WASHINGTON.– La publicación masiva de documentos vinculados a Jeffrey Epstein ha provocado una reacción de profundo escepticismo en la sociedad estadounidense.
Una encuesta reciente de Reuters/Ipsos arroja luz sobre un panorama de desconfianza frente a las instituciones y el sistema de justicia. El sentimiento general es claro: la riqueza y el poder funcionan como un escudo eficaz para evitar las consecuencias legales.
Los datos del estudio son contundentes y muestran una herida abierta en la percepción pública de la equidad. Un 69% de los ciudadanos consultados afirma que estos archivos demuestran que las figuras influyentes en Estados Unidos rara vez enfrentan castigos por sus actos.
Este consenso supera las fronteras ideológicas que suelen dividir al país. Tanto republicanos como demócratas coinciden, en una proporción superior al 80%, en que el caso Epstein es el reflejo de una justicia que otorga pases libres a la élite.
El Departamento de Justicia, bajo mandato del Congreso, ha entregado numerosos registros que conectan al financista con figuras de las finanzas, la política y la academia.
En estos documentos aparecen nombres de alto perfil, desde el fallecido presentador Walter Cronkite hasta funcionarios actuales como Howard Lutnick y el doctor Mehmet Oz.
Aunque los archivos no contienen acusaciones de delitos contra estos últimos, su sola mención alimenta la idea de una red de contactos inaccesible para el ciudadano común.
La encuesta también revela una fractura partidaria significativa sobre el futuro de estas revelaciones. El 67% de los seguidores republicanos considera que es momento de que el país deje atrás el tema Epstein. En contraste, apenas un 21% de los demócratas comparte esa voluntad de cierre.
Esta discrepancia surge en un clima donde la figura del presidente Donald Trump ha estado bajo escrutinio. Se lo critica por la supuesta falta de transparencia de su administración en la divulgación de los archivos del gobierno sobre el caso.
Esta desconfianza tiene un sustento real en los hechos recientes, ya que el escándalo ha provocado efectos tangibles en el mundo corporativo.

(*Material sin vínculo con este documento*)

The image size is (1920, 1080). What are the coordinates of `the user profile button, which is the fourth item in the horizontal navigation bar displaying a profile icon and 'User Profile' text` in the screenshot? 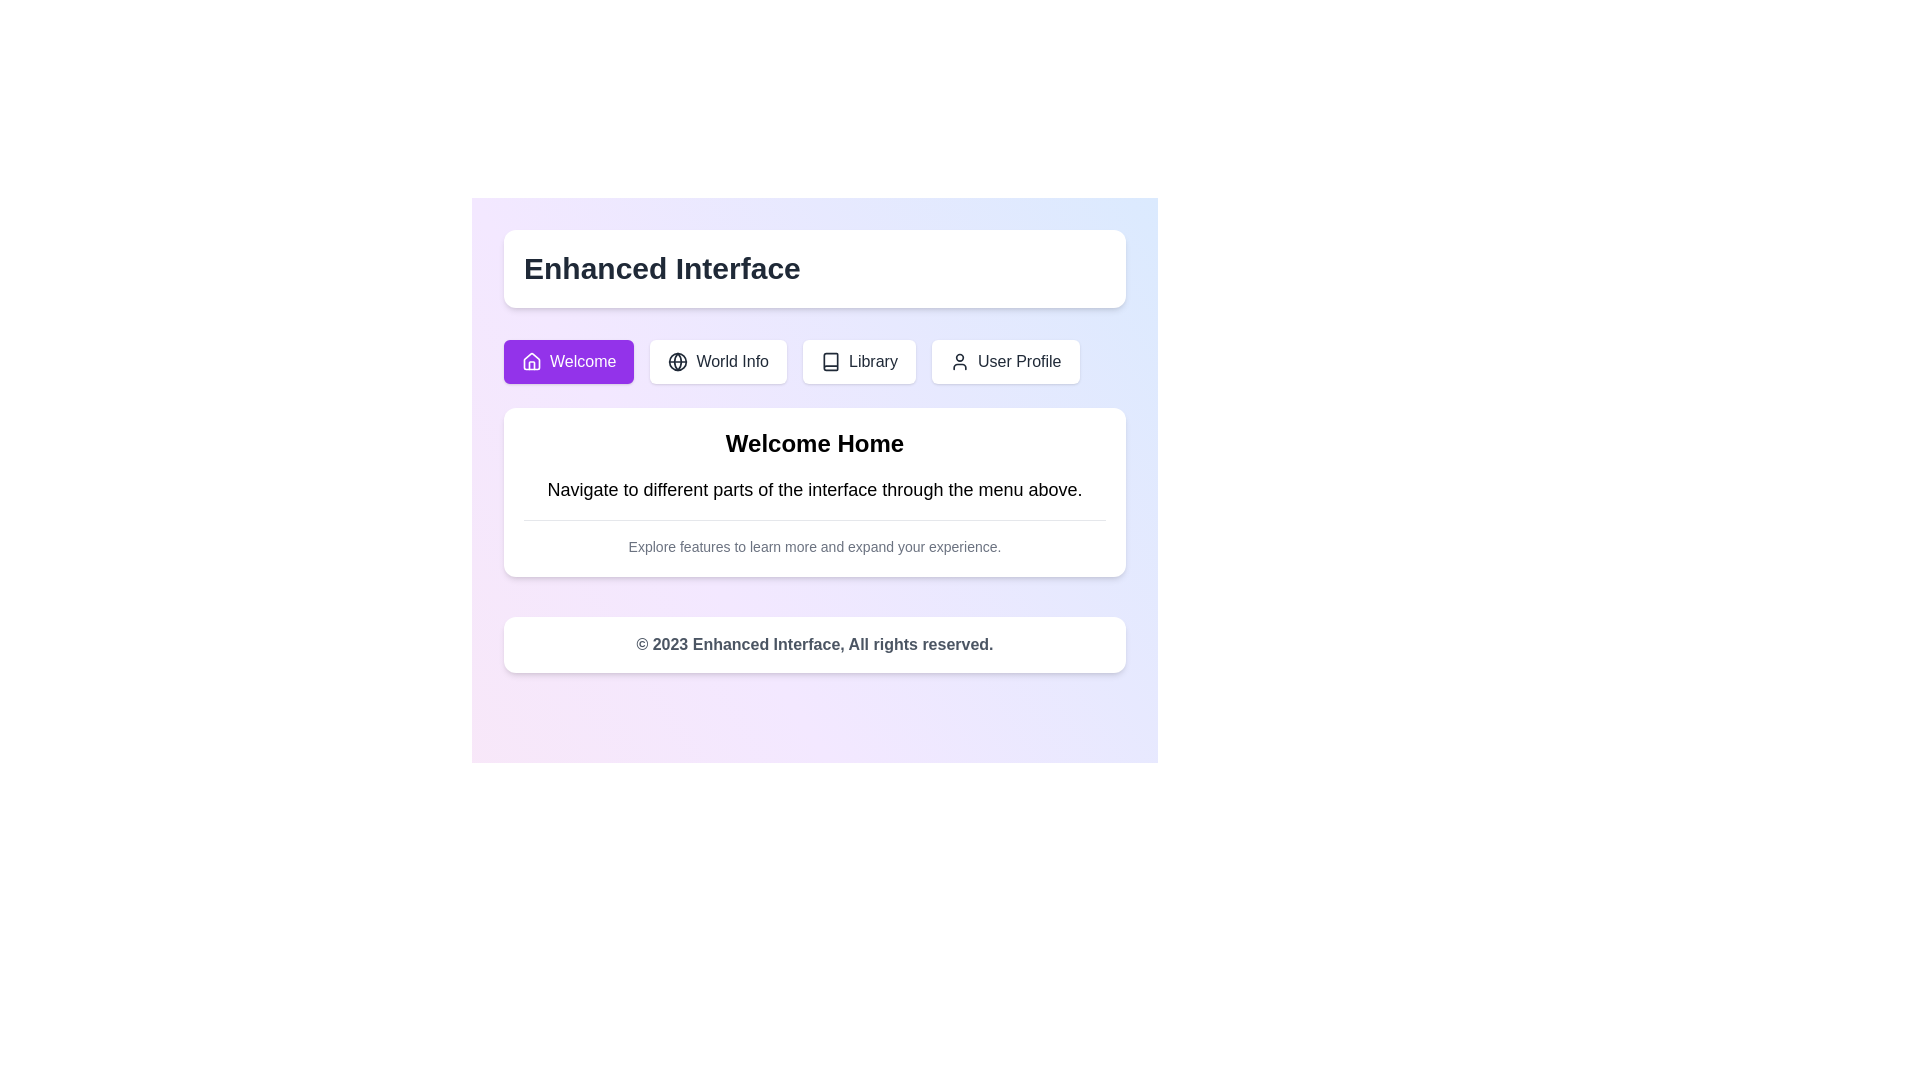 It's located at (1005, 361).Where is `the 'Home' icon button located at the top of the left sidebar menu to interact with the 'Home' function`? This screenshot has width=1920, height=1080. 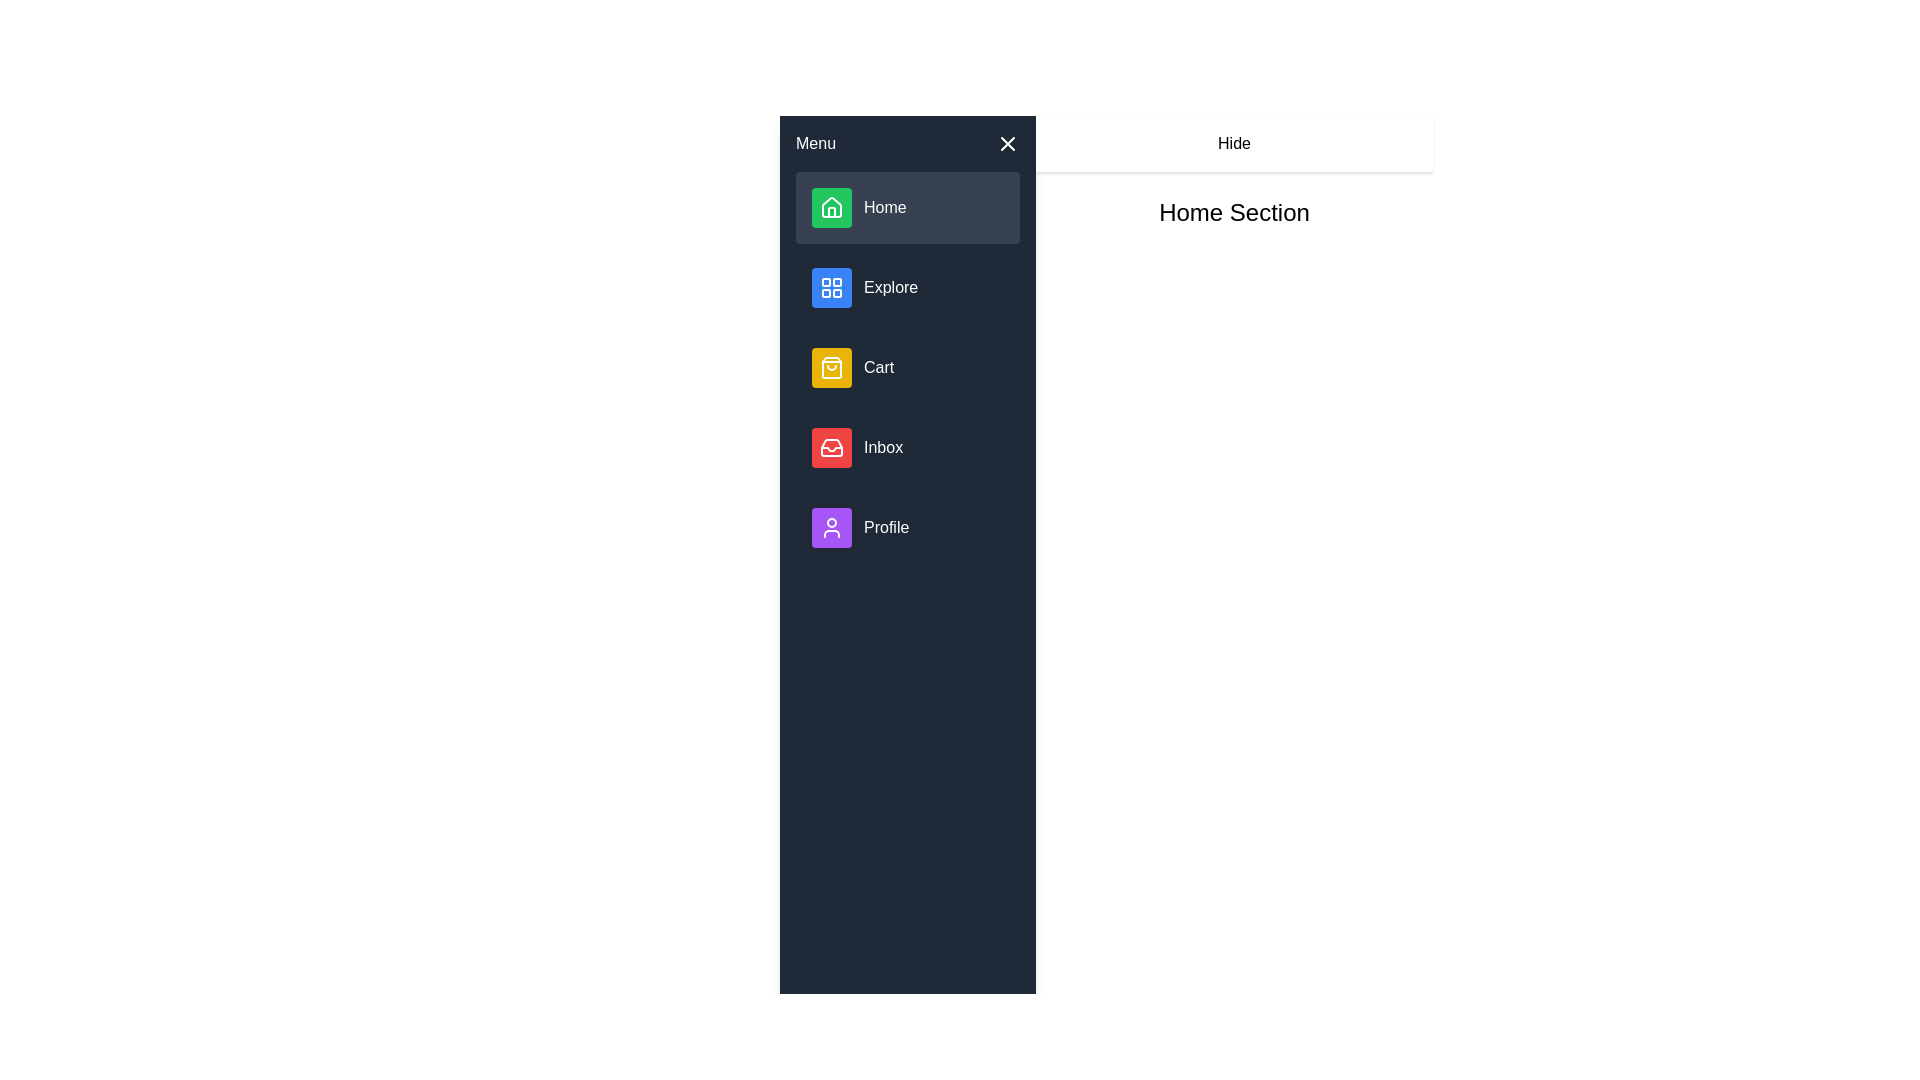
the 'Home' icon button located at the top of the left sidebar menu to interact with the 'Home' function is located at coordinates (831, 208).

Hubo dimisiones de altos ejecutivos en entidades de peso como Goldman Sachs y los hoteles Hyatt. Para la opinión pública, la sensación de que el sistema protege a los suyos solo cede cuando la presión de la evidencia resulta insoportable.
Mientras en Estados Unidos el debate se centra en la impunidad, otros países inician procesos judiciales de gran escala. Francia ha puesto en marcha dos investigaciones por trata de personas y fraude fiscal entre los contactos de Epstein.
La fiscal de París, Laure Beccuau, busca ahora víctimas que se atrevan a declarar para avanzar en una labor que ella misma califica de titánica.
El foco de la justicia francesa está puesto en las propiedades de lujo que el financista poseía en la capital, el único lugar fuera de suelo estadounidense donde era dueño de bienes raíces.
De igual modo, en el Reino Unido, la policía realiza una evaluación sobre el uso de los aeropuertos de Stansted y Luton para el traslado de mujeres en vuelos privados.
El escrutinio alcanza a figuras como Peter Mandelson y el príncipe Andrés, bajo sospecha de mal desempeño en cargos públicos por el presunto envío de documentos gubernamentales confidenciales a Epstein. Ambos han negado cualquier irregularidad, aunque el malestar social persiste.
El estudio de Reuters/Ipsos, que contó con la participación de 1117 adultos a nivel nacional, refleja el estado de ánimo de una nación que observa cómo las fronteras de la legalidad se vuelven difusas para unos pocos.
Con un margen de error de tres puntos, la conclusión principal del sondeo es inapelable: para la mayoría, los archivos de Epstein no son solo el registro de un criminal, sino la prueba de un sistema que permite que los poderosos eviten la rendición de cuentas de manera habitual. La desconfianza ciudadana parece ser hoy el legado más persistente de este caso.